> Required work
Reproduce every one of the following records word for word, with nothing changed or left out.

[Records for locating words and elements]
######

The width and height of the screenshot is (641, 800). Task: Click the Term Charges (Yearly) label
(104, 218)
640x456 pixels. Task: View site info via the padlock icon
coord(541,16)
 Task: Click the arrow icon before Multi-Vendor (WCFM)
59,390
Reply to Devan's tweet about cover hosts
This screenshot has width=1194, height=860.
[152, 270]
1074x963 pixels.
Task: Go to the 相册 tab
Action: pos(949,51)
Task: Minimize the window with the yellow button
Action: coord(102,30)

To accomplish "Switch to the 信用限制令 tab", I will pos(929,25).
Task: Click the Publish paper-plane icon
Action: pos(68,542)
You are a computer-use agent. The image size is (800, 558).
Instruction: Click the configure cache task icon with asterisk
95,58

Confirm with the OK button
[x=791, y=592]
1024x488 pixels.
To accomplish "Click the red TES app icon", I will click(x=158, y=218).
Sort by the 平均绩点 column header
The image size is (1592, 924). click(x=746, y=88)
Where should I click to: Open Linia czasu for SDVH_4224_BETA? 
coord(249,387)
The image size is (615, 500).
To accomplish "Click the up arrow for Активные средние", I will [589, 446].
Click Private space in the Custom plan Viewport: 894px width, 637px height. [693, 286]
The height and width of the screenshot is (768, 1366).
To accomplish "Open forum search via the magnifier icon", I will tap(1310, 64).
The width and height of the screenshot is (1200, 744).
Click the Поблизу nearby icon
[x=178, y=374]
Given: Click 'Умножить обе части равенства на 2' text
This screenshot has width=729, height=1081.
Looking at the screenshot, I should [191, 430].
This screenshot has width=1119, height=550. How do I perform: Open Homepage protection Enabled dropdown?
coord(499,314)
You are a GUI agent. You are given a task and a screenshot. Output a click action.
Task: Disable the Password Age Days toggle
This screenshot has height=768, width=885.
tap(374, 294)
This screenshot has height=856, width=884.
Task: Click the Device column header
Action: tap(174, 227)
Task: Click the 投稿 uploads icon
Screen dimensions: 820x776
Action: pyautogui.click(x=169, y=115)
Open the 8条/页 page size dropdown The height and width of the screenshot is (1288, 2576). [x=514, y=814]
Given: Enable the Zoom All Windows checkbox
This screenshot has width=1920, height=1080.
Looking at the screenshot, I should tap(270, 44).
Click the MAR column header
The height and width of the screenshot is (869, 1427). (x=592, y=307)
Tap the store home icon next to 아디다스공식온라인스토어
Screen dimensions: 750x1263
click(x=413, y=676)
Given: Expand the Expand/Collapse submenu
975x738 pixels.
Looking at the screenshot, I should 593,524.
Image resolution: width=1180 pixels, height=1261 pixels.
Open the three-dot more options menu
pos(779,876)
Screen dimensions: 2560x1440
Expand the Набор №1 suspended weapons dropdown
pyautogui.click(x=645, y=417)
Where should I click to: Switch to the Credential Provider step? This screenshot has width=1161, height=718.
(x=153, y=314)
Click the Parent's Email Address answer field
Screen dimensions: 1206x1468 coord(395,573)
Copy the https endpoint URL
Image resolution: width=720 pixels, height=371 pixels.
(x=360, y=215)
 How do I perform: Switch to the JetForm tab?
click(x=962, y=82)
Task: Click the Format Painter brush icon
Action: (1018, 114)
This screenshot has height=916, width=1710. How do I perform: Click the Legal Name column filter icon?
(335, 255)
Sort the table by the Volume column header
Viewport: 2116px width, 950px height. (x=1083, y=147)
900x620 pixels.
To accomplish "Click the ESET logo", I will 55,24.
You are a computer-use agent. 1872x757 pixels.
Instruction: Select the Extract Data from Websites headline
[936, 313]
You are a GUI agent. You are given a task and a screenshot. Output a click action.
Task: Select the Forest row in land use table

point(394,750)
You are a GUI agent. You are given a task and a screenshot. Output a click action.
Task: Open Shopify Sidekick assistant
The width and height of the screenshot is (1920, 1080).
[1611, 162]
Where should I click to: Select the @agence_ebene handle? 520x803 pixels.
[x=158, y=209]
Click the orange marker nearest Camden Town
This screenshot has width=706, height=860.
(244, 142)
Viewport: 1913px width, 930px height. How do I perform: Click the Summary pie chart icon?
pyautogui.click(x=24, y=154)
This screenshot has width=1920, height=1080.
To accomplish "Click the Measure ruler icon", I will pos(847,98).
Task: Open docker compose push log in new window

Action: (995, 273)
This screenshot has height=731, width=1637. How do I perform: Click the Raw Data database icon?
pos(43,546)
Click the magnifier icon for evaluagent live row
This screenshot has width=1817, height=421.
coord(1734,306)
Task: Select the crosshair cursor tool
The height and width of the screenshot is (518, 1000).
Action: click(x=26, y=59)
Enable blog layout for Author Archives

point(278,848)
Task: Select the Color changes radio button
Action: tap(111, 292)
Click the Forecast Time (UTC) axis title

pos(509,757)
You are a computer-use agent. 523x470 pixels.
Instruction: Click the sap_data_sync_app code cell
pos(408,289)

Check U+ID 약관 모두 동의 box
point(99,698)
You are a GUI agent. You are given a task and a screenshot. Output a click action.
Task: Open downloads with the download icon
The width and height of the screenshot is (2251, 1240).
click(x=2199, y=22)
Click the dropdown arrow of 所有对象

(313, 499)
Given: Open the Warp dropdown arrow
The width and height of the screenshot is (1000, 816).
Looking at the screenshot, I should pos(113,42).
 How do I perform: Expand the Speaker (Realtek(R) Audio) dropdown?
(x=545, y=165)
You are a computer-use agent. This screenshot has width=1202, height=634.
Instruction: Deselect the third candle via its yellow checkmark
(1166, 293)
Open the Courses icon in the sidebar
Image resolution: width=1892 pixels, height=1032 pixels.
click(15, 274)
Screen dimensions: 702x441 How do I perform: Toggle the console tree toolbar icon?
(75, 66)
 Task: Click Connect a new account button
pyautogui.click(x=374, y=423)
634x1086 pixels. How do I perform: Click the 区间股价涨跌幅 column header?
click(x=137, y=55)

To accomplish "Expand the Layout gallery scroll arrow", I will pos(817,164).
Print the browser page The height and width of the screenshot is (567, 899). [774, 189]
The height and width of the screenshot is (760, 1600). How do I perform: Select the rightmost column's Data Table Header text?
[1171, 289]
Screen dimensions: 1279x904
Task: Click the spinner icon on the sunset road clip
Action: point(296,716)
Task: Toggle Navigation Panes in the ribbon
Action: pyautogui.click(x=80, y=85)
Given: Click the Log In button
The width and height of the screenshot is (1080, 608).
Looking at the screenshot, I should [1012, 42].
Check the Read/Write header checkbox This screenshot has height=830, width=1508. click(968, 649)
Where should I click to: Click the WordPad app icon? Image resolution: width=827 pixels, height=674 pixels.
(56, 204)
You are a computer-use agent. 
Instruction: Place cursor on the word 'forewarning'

######

> Exercise solution
The width and height of the screenshot is (641, 800). Task: Click the Term Charges (Yearly) label
(104, 218)
640x456 pixels. Task: View site info via the padlock icon
coord(541,16)
 Task: Click the arrow icon before Multi-Vendor (WCFM)
59,390
Reply to Devan's tweet about cover hosts
This screenshot has width=1194, height=860.
[152, 270]
1074x963 pixels.
Task: Go to the 相册 tab
Action: pos(949,51)
Task: Minimize the window with the yellow button
Action: coord(102,30)

To accomplish "Switch to the 信用限制令 tab", I will pos(929,25).
Task: Click the Publish paper-plane icon
Action: pos(68,542)
You are a computer-use agent. The image size is (800, 558).
Instruction: Click the configure cache task icon with asterisk
95,58

Confirm with the OK button
[x=791, y=592]
1024x488 pixels.
To accomplish "Click the red TES app icon", I will click(x=158, y=218).
Sort by the 平均绩点 column header
The image size is (1592, 924). click(x=746, y=88)
Where should I click to: Open Linia czasu for SDVH_4224_BETA? 
coord(249,387)
The image size is (615, 500).
To accomplish "Click the up arrow for Активные средние", I will [589, 446].
Click Private space in the Custom plan Viewport: 894px width, 637px height. [693, 286]
The height and width of the screenshot is (768, 1366).
To accomplish "Open forum search via the magnifier icon", I will tap(1310, 64).
The width and height of the screenshot is (1200, 744).
Click the Поблизу nearby icon
[x=178, y=374]
Given: Click 'Умножить обе части равенства на 2' text
This screenshot has width=729, height=1081.
Looking at the screenshot, I should [191, 430].
This screenshot has width=1119, height=550. How do I perform: Open Homepage protection Enabled dropdown?
coord(499,314)
You are a GUI agent. You are given a task and a screenshot. Output a click action.
Task: Disable the Password Age Days toggle
This screenshot has height=768, width=885.
tap(374, 294)
This screenshot has height=856, width=884.
Task: Click the Device column header
Action: tap(174, 227)
Task: Click the 投稿 uploads icon
Screen dimensions: 820x776
Action: pyautogui.click(x=169, y=115)
Open the 8条/页 page size dropdown The height and width of the screenshot is (1288, 2576). [x=514, y=814]
Given: Enable the Zoom All Windows checkbox
This screenshot has width=1920, height=1080.
Looking at the screenshot, I should tap(270, 44).
Click the MAR column header
The height and width of the screenshot is (869, 1427). (x=592, y=307)
Tap the store home icon next to 아디다스공식온라인스토어
Screen dimensions: 750x1263
click(x=413, y=676)
Given: Expand the Expand/Collapse submenu
975x738 pixels.
Looking at the screenshot, I should 593,524.
Image resolution: width=1180 pixels, height=1261 pixels.
Open the three-dot more options menu
pos(779,876)
Screen dimensions: 2560x1440
Expand the Набор №1 suspended weapons dropdown
pyautogui.click(x=645, y=417)
Where should I click to: Switch to the Credential Provider step? This screenshot has width=1161, height=718.
(x=153, y=314)
Click the Parent's Email Address answer field
Screen dimensions: 1206x1468 coord(395,573)
Copy the https endpoint URL
Image resolution: width=720 pixels, height=371 pixels.
(x=360, y=215)
 How do I perform: Switch to the JetForm tab?
click(x=962, y=82)
Task: Click the Format Painter brush icon
Action: (1018, 114)
This screenshot has height=916, width=1710. How do I perform: Click the Legal Name column filter icon?
(335, 255)
Sort the table by the Volume column header
Viewport: 2116px width, 950px height. (x=1083, y=147)
900x620 pixels.
To accomplish "Click the ESET logo", I will 55,24.
You are a computer-use agent. 1872x757 pixels.
Instruction: Select the Extract Data from Websites headline
[936, 313]
You are a GUI agent. You are given a task and a screenshot. Output a click action.
Task: Select the Forest row in land use table

point(394,750)
You are a GUI agent. You are given a task and a screenshot. Output a click action.
Task: Open Shopify Sidekick assistant
The width and height of the screenshot is (1920, 1080).
[1611, 162]
Where should I click to: Select the @agence_ebene handle? 520x803 pixels.
[x=158, y=209]
Click the orange marker nearest Camden Town
This screenshot has width=706, height=860.
(244, 142)
Viewport: 1913px width, 930px height. How do I perform: Click the Summary pie chart icon?
pyautogui.click(x=24, y=154)
This screenshot has width=1920, height=1080.
To accomplish "Click the Measure ruler icon", I will pos(847,98).
Task: Open docker compose push log in new window

Action: (995, 273)
This screenshot has height=731, width=1637. How do I perform: Click the Raw Data database icon?
pos(43,546)
Click the magnifier icon for evaluagent live row
This screenshot has width=1817, height=421.
coord(1734,306)
Task: Select the crosshair cursor tool
The height and width of the screenshot is (518, 1000).
Action: click(x=26, y=59)
Enable blog layout for Author Archives

point(278,848)
Task: Select the Color changes radio button
Action: tap(111, 292)
Click the Forecast Time (UTC) axis title

pos(509,757)
You are a computer-use agent. 523x470 pixels.
Instruction: Click the sap_data_sync_app code cell
pos(408,289)

Check U+ID 약관 모두 동의 box
point(99,698)
You are a GUI agent. You are given a task and a screenshot. Output a click action.
Task: Open downloads with the download icon
The width and height of the screenshot is (2251, 1240).
click(x=2199, y=22)
Click the dropdown arrow of 所有对象

(313, 499)
Given: Open the Warp dropdown arrow
The width and height of the screenshot is (1000, 816).
Looking at the screenshot, I should pos(113,42).
 How do I perform: Expand the Speaker (Realtek(R) Audio) dropdown?
(x=545, y=165)
You are a computer-use agent. This screenshot has width=1202, height=634.
Instruction: Deselect the third candle via its yellow checkmark
(1166, 293)
Open the Courses icon in the sidebar
Image resolution: width=1892 pixels, height=1032 pixels.
click(15, 274)
Screen dimensions: 702x441 How do I perform: Toggle the console tree toolbar icon?
(75, 66)
 Task: Click Connect a new account button
pyautogui.click(x=374, y=423)
634x1086 pixels. How do I perform: Click the 区间股价涨跌幅 column header?
click(x=137, y=55)

To accomplish "Expand the Layout gallery scroll arrow", I will pos(817,164).
Print the browser page The height and width of the screenshot is (567, 899). [774, 189]
The height and width of the screenshot is (760, 1600). How do I perform: Select the rightmost column's Data Table Header text?
[1171, 289]
Screen dimensions: 1279x904
Task: Click the spinner icon on the sunset road clip
Action: point(296,716)
Task: Toggle Navigation Panes in the ribbon
Action: pyautogui.click(x=80, y=85)
Given: Click the Log In button
The width and height of the screenshot is (1080, 608).
Looking at the screenshot, I should [1012, 42].
Check the Read/Write header checkbox This screenshot has height=830, width=1508. click(968, 649)
Where should I click to: Click the WordPad app icon? Image resolution: width=827 pixels, height=674 pixels.
(56, 204)
You are a computer-use agent. 
Instruction: Place cursor on the word 'forewarning'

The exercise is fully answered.